Netflix Aktie: Brisantes Timing
Netflix steht vor einer Woche der Wahrheit. Während der Streaming-Riese versucht, seine Mega-Übernahme von Warner Bros. Discovery durchzusetzen, sorgt ein massiver Aktienverkauf aus der Chefetage für Unruhe. Anleger stellen sich die Frage: Ist der Ausstieg eines Top-Managers kurz vor dem entscheidenden Termin in Washington nur Zufall oder ein Warnsignal?
Co-CEO macht Kasse
Co-CEO Gregory K. Peters trennte sich am 29. Januar von einem signifikanten Teil seiner Bestände. Laut der am Freitag veröffentlichten Meldung veräußerte er 105.781 Aktien zu Kursen zwischen rund 82,87 und 83,75 Dollar. Zwar erfolgte die Transaktion im Rahmen eines vorab festgelegten Handelsplans (Rule 10b5-1), der den Vorwurf des Insiderhandels entkräften soll, doch der Zeitpunkt fällt ins Auge. Der Verkauf fand nur wenige Tage vor einer kritischen regulatorischen Hürde statt, was am Markt für Gesprächsstoff sorgt. Peters hält nach der Transaktion noch gut 122.000 Anteile direkt.
Im Visier der Politik
Der Fokus der Investoren richtet sich nun auf Dienstag, den 3. Februar.
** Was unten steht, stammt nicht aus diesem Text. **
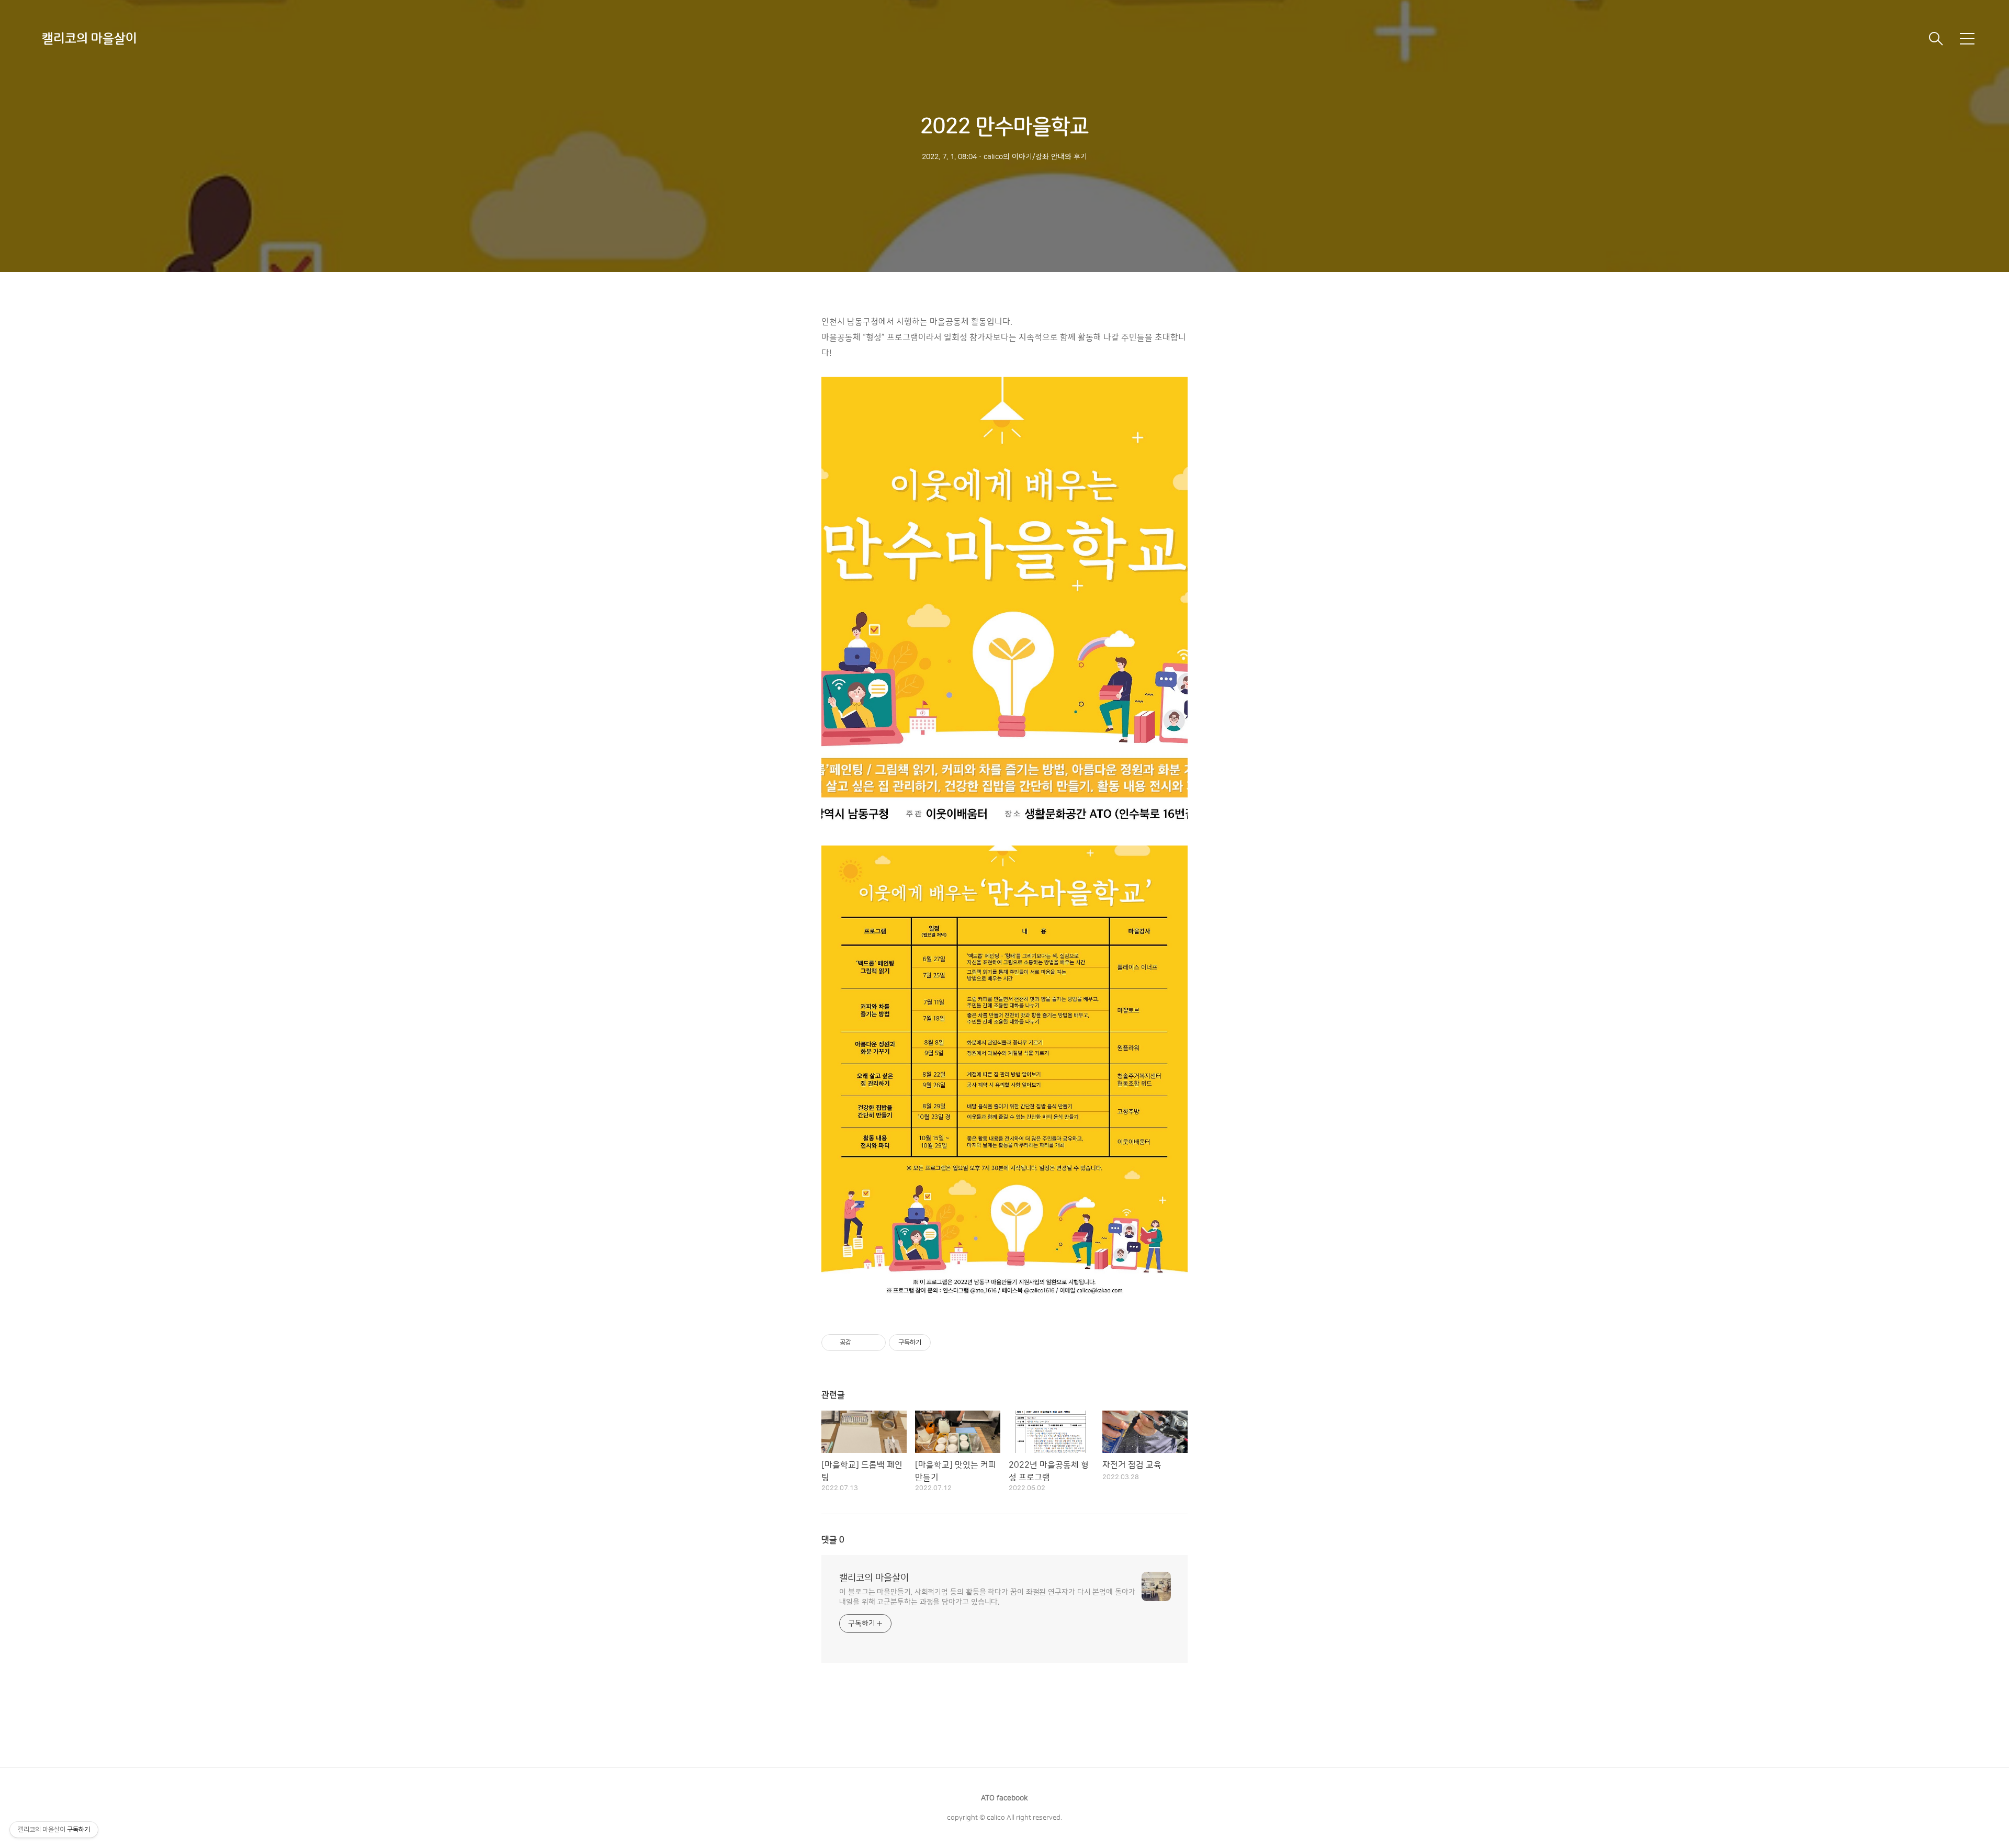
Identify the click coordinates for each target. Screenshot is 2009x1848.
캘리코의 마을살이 (89, 39)
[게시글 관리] (874, 1342)
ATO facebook (1004, 1798)
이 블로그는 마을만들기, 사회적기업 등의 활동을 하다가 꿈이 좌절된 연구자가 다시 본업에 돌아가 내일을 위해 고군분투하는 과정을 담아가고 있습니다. (987, 1597)
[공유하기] (860, 1342)
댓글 (832, 1540)
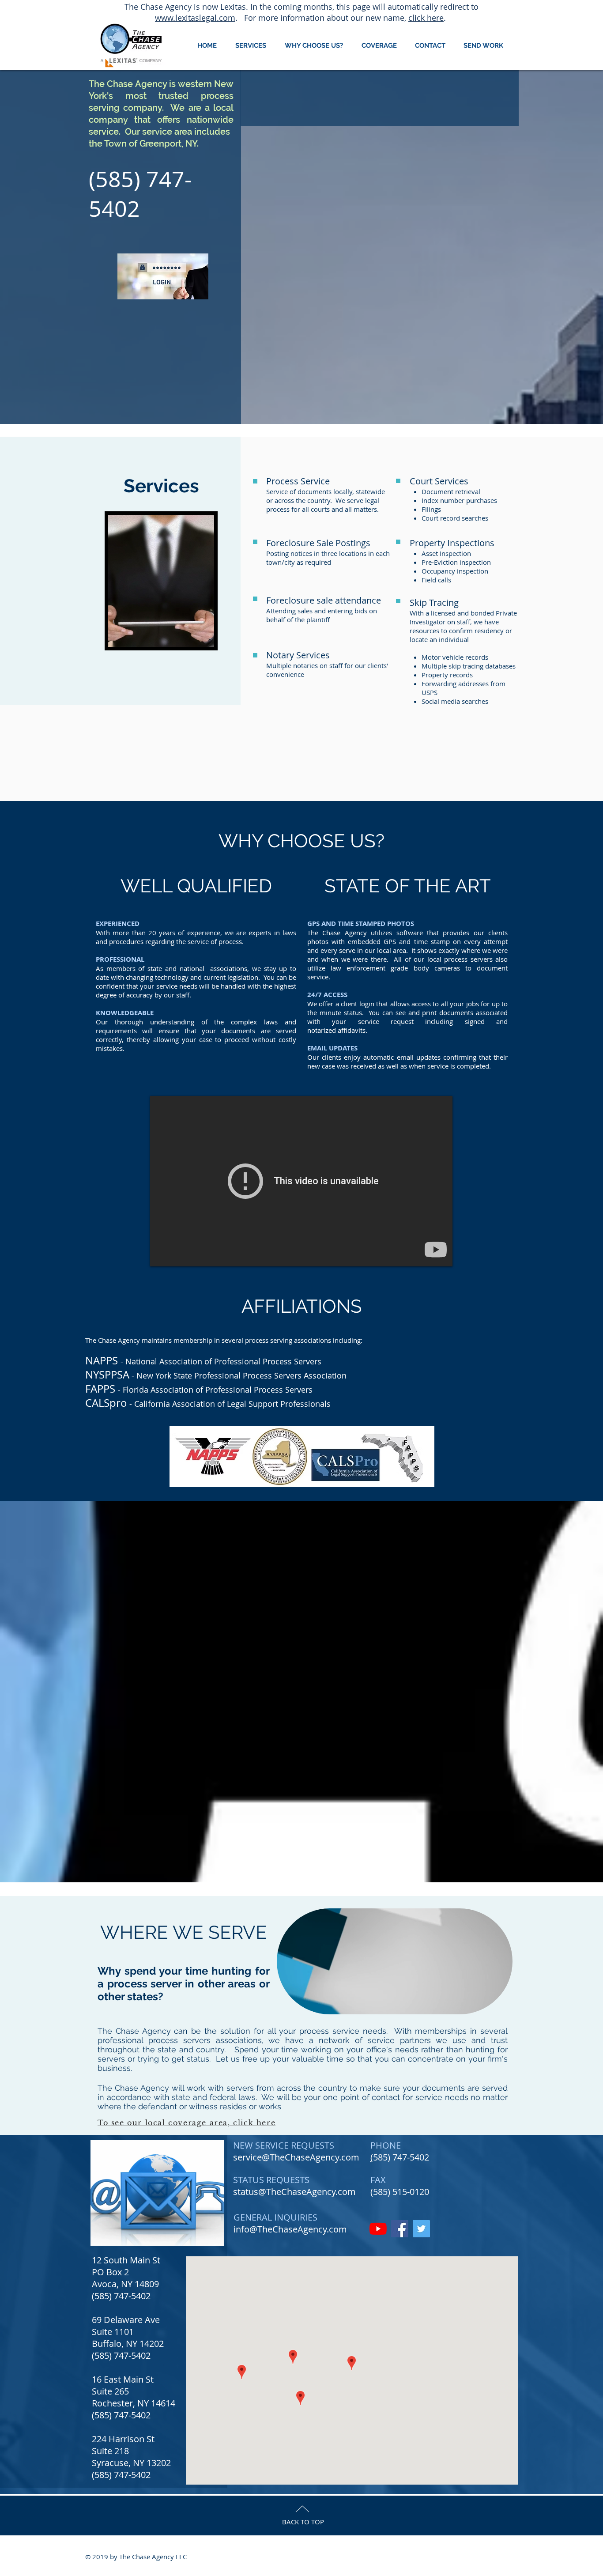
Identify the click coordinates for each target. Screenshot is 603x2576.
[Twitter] (421, 2228)
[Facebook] (399, 2228)
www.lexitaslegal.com (195, 17)
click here (426, 17)
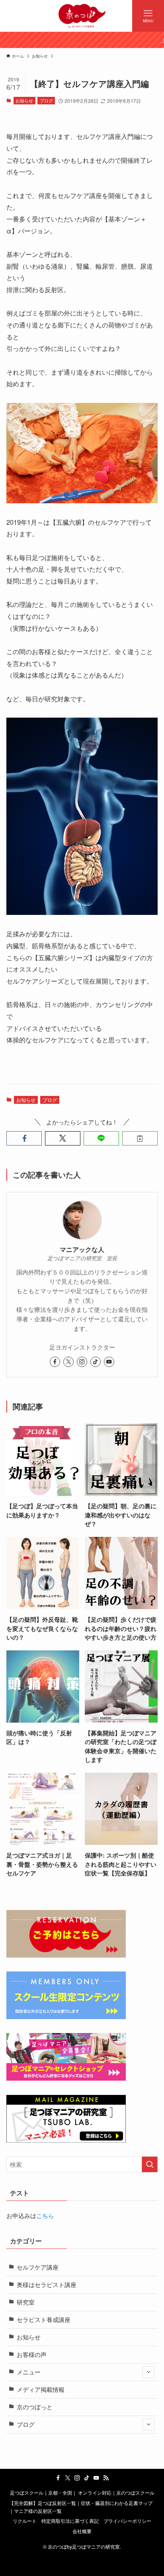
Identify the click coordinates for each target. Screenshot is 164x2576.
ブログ (46, 100)
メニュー (29, 2372)
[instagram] (82, 1362)
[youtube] (109, 1362)
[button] (24, 1138)
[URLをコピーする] (140, 1138)
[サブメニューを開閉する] (148, 2372)
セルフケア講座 (38, 2267)
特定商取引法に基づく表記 (70, 2520)
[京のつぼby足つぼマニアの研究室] (82, 16)
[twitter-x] (68, 1362)
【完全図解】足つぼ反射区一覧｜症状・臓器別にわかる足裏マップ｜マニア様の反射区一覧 (80, 2506)
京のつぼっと (35, 2407)
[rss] (105, 2478)
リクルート (25, 2520)
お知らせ (24, 100)
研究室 (26, 2302)
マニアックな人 (82, 1249)
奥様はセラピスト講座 (46, 2284)
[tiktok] (95, 1362)
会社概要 (82, 2531)
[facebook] (55, 1362)
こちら (45, 2215)
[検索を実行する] (150, 2164)
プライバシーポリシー (127, 2520)
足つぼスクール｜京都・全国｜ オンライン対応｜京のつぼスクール (82, 2492)
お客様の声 (32, 2354)
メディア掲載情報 (40, 2389)
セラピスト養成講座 (43, 2319)
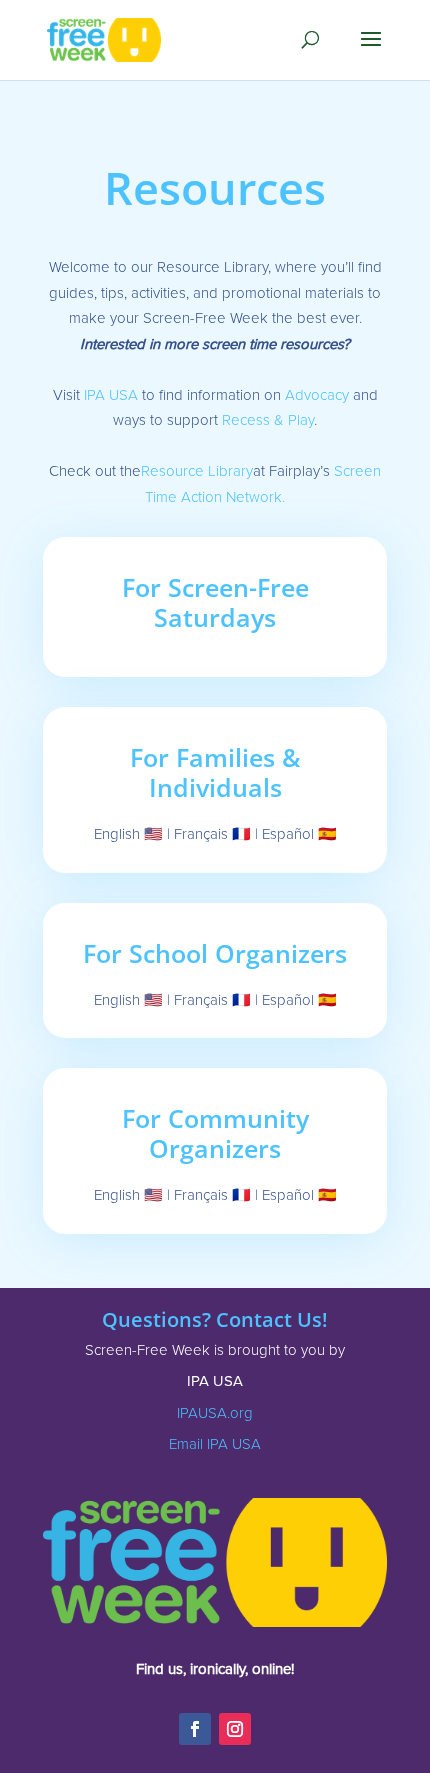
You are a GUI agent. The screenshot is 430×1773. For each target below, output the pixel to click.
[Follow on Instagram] (235, 1729)
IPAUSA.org (215, 1413)
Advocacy (317, 395)
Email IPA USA (215, 1444)
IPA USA (111, 395)
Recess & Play (268, 420)
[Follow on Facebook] (195, 1729)
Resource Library (197, 471)
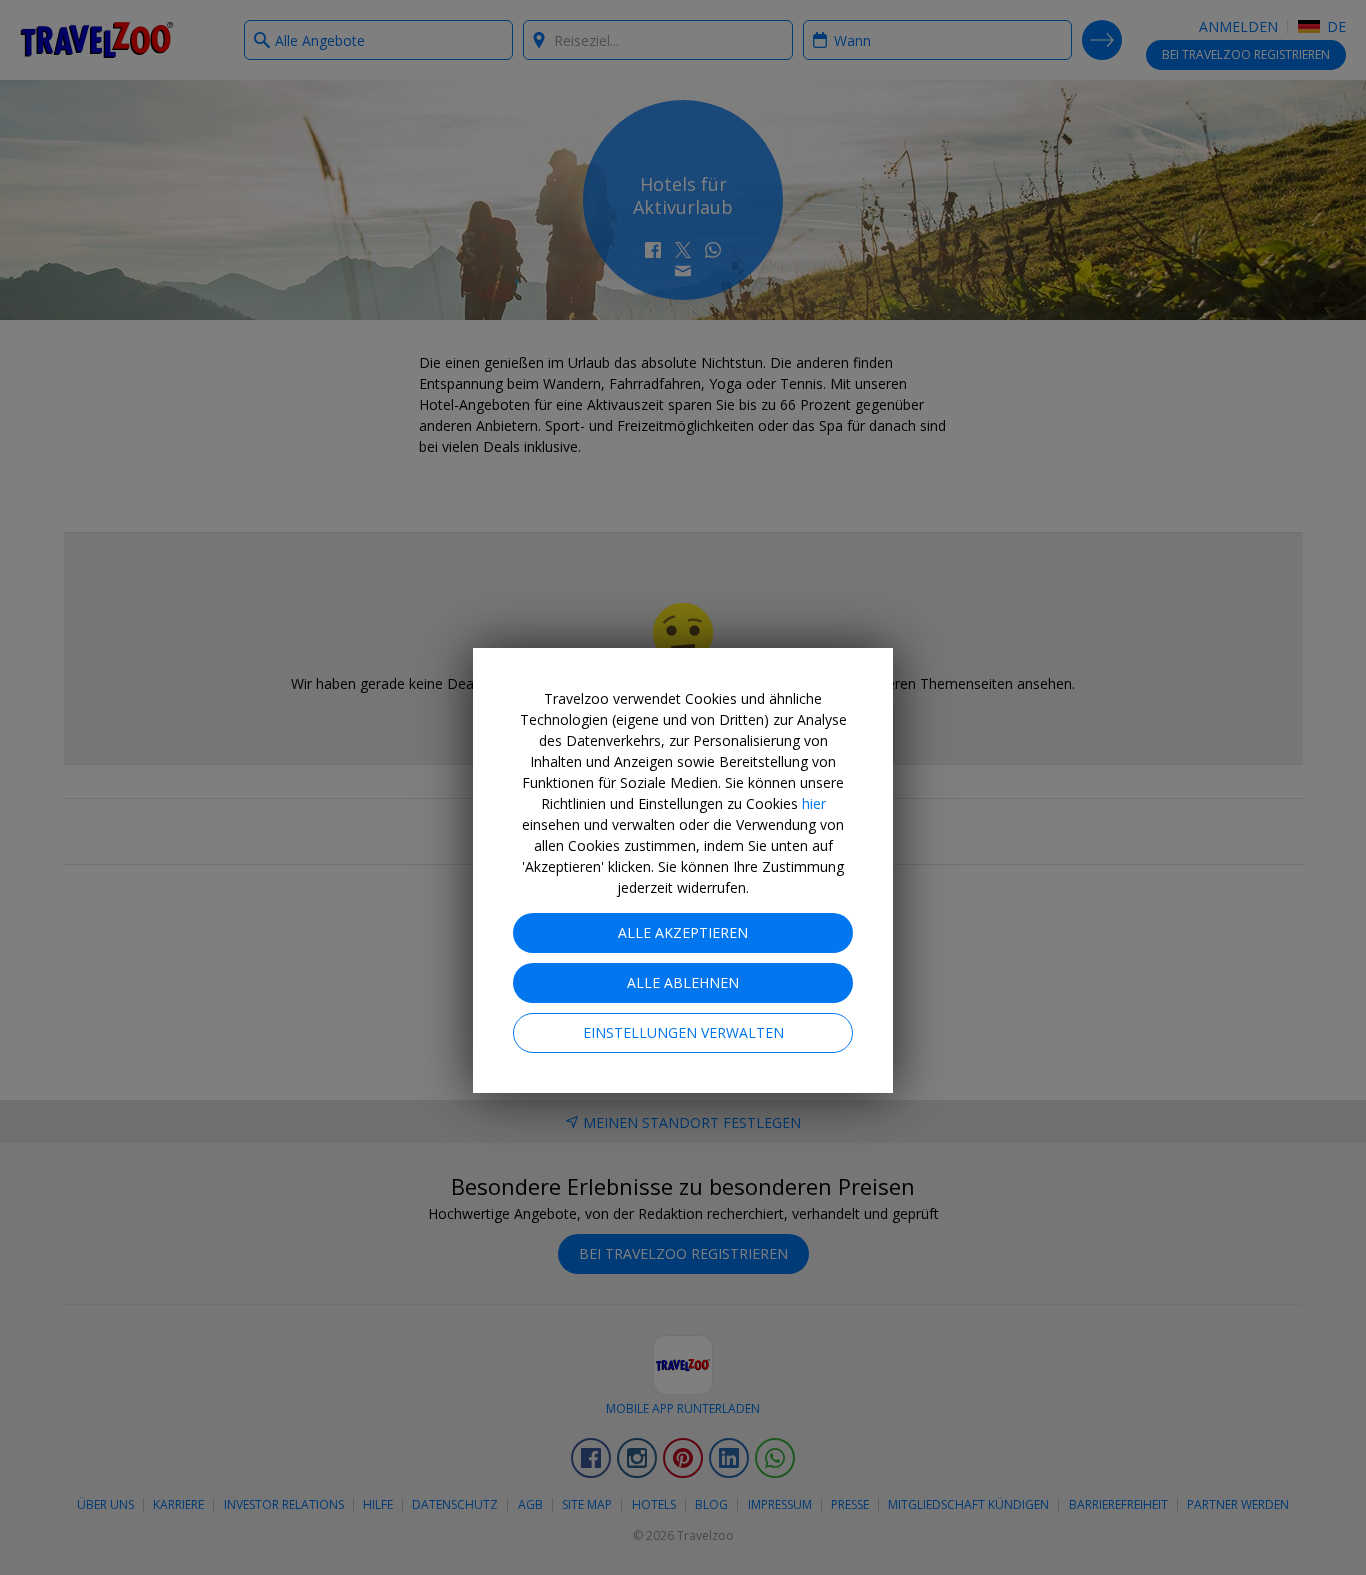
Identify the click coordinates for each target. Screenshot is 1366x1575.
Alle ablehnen (683, 982)
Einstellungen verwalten (683, 1032)
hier (814, 803)
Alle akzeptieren (683, 932)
Das Netflix-Management muss sich einem US-Senatsausschuss stellen, um die geplante 82,7-Milliarden-Dollar-Übernahme von Vermögenswerten von Warner Bros. Discovery zu verteidigen. Der im Dezember verkündete Deal würde Netflix den Zugriff auf Schwergewichte wie HBO, Warner Bros. Pictures und DC Studios sichern.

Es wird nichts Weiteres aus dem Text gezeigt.